Work order:
This exercise asks for an exact transcription of every entry.

▼

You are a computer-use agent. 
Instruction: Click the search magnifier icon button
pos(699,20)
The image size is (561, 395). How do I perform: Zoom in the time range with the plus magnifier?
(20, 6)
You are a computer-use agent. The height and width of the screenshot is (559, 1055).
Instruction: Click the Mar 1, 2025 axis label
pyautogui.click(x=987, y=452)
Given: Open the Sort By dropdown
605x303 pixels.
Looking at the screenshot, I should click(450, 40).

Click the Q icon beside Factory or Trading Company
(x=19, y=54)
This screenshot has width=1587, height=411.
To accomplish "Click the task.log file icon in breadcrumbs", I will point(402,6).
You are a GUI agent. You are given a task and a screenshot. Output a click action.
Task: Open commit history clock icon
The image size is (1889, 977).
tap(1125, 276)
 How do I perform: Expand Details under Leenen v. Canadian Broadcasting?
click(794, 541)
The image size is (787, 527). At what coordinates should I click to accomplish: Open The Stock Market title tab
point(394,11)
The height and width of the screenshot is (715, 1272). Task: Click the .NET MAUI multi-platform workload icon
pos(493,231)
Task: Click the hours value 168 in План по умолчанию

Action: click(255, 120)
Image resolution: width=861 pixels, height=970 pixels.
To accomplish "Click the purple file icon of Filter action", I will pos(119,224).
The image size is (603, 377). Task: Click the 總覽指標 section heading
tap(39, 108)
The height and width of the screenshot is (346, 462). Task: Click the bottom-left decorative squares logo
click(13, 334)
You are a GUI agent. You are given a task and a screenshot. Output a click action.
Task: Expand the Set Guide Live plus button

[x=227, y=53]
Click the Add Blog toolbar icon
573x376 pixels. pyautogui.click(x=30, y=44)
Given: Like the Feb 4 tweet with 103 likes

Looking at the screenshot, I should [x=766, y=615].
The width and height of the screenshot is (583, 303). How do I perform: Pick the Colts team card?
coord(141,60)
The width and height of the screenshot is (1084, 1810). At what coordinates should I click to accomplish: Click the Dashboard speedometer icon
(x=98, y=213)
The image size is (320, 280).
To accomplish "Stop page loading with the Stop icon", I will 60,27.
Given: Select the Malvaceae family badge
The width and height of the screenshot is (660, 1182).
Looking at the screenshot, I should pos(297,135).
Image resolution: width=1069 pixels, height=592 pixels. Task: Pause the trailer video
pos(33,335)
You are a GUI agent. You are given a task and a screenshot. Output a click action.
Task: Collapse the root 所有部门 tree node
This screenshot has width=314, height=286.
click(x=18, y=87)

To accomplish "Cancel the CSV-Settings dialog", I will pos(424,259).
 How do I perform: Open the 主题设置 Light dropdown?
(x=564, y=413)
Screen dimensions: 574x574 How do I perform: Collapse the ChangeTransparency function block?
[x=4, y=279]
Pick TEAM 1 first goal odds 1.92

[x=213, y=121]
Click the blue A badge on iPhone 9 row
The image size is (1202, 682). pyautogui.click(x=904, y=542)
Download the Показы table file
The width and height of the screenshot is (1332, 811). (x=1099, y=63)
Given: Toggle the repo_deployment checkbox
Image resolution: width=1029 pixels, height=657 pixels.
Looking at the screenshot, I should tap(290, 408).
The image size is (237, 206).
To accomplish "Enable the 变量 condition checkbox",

▲

Output for this exercise:
You are a computer-use agent. 
Instruction: Click the search magnifier icon button
pos(699,20)
The image size is (561, 395). How do I perform: Zoom in the time range with the plus magnifier?
(20, 6)
You are a computer-use agent. The height and width of the screenshot is (559, 1055).
Instruction: Click the Mar 1, 2025 axis label
pyautogui.click(x=987, y=452)
Given: Open the Sort By dropdown
605x303 pixels.
Looking at the screenshot, I should click(450, 40).

Click the Q icon beside Factory or Trading Company
(x=19, y=54)
This screenshot has width=1587, height=411.
To accomplish "Click the task.log file icon in breadcrumbs", I will point(402,6).
You are a GUI agent. You are given a task and a screenshot. Output a click action.
Task: Open commit history clock icon
The image size is (1889, 977).
tap(1125, 276)
 How do I perform: Expand Details under Leenen v. Canadian Broadcasting?
click(794, 541)
The image size is (787, 527). At what coordinates should I click to accomplish: Open The Stock Market title tab
point(394,11)
The height and width of the screenshot is (715, 1272). Task: Click the .NET MAUI multi-platform workload icon
pos(493,231)
Task: Click the hours value 168 in План по умолчанию

Action: click(255, 120)
Image resolution: width=861 pixels, height=970 pixels.
To accomplish "Click the purple file icon of Filter action", I will pos(119,224).
The image size is (603, 377). Task: Click the 總覽指標 section heading
tap(39, 108)
The height and width of the screenshot is (346, 462). Task: Click the bottom-left decorative squares logo
click(13, 334)
You are a GUI agent. You are given a task and a screenshot. Output a click action.
Task: Expand the Set Guide Live plus button

[x=227, y=53]
Click the Add Blog toolbar icon
573x376 pixels. pyautogui.click(x=30, y=44)
Given: Like the Feb 4 tweet with 103 likes

Looking at the screenshot, I should [x=766, y=615].
The width and height of the screenshot is (583, 303). How do I perform: Pick the Colts team card?
coord(141,60)
The width and height of the screenshot is (1084, 1810). At what coordinates should I click to accomplish: Click the Dashboard speedometer icon
(x=98, y=213)
The image size is (320, 280).
To accomplish "Stop page loading with the Stop icon", I will 60,27.
Given: Select the Malvaceae family badge
The width and height of the screenshot is (660, 1182).
Looking at the screenshot, I should pos(297,135).
Image resolution: width=1069 pixels, height=592 pixels. Task: Pause the trailer video
pos(33,335)
You are a GUI agent. You are given a task and a screenshot. Output a click action.
Task: Collapse the root 所有部门 tree node
This screenshot has width=314, height=286.
click(x=18, y=87)

To accomplish "Cancel the CSV-Settings dialog", I will pos(424,259).
 How do I perform: Open the 主题设置 Light dropdown?
(x=564, y=413)
Screen dimensions: 574x574 How do I perform: Collapse the ChangeTransparency function block?
[x=4, y=279]
Pick TEAM 1 first goal odds 1.92

[x=213, y=121]
Click the blue A badge on iPhone 9 row
The image size is (1202, 682). pyautogui.click(x=904, y=542)
Download the Показы table file
The width and height of the screenshot is (1332, 811). (x=1099, y=63)
Given: Toggle the repo_deployment checkbox
Image resolution: width=1029 pixels, height=657 pixels.
Looking at the screenshot, I should tap(290, 408).
The image size is (237, 206).
To accomplish "Enable the 变量 condition checkbox",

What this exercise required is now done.